# [To do]
Reproduce the stretch of the transfer learning text below from "Neural Networks: From" through "to leverage ImageNet)".

Neural Networks: From Fundamentals to Modern AI · Convolutional Neural Networks (CNN)
Transfer learning — feature extraction vs fine-tuning (how to leverage ImageNet)
Convolutional Neural Networks (CNN)
Introduction
Transfer learning is the practical recipe for success in almost any real-world vision task: instead of training a CNN from scratch on a small dataset (typically hundreds–thousands of images), we take a network pretrained on ImageNet (1.28M images, 1000 classes) and adapt it to the new task. It works because low and middle CNN layers learn **universal** visual features (edges, textures, shapes, object parts) independent of specific classes — useful for dogs, skin cancer, satellite imagery or PCB inspection. This lesson covers: (1) **two modes** — feature extraction (frozen network, classifier-only training) vs fine-tuning (unfreezing and retraining part/all); (2) **decision matrix** — when to use which (data size × domain similarity, Yosinski et al. 2014); (3) **discriminative learning rates** — lower LR for earlier layers (Howard&Ruder ULMFiT 2018); (4) **gradual unfreezing** — unfreezing layers one by one; (5) **BatchNorm pitfalls** — frozen BN in eval vs train mode; (6) **catastrophic forgetting** vs negative transfer; (7) **ImageNet alternatives** — DINOv2, CLIP, models pretrained on specific domains (medical, satellite). Without transfer learning, most computer vision projects with a budget below 1M USD would fail.

# [Data section]
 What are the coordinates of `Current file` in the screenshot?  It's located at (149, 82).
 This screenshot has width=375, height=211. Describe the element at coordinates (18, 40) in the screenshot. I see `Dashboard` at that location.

# [Result of the exercise]
Neural Networks: From Fundamentals to Modern AI · Convolutional Neural Networks (CNN)
Transfer learning — feature extraction vs fine-tuning (how to leverage ImageNet)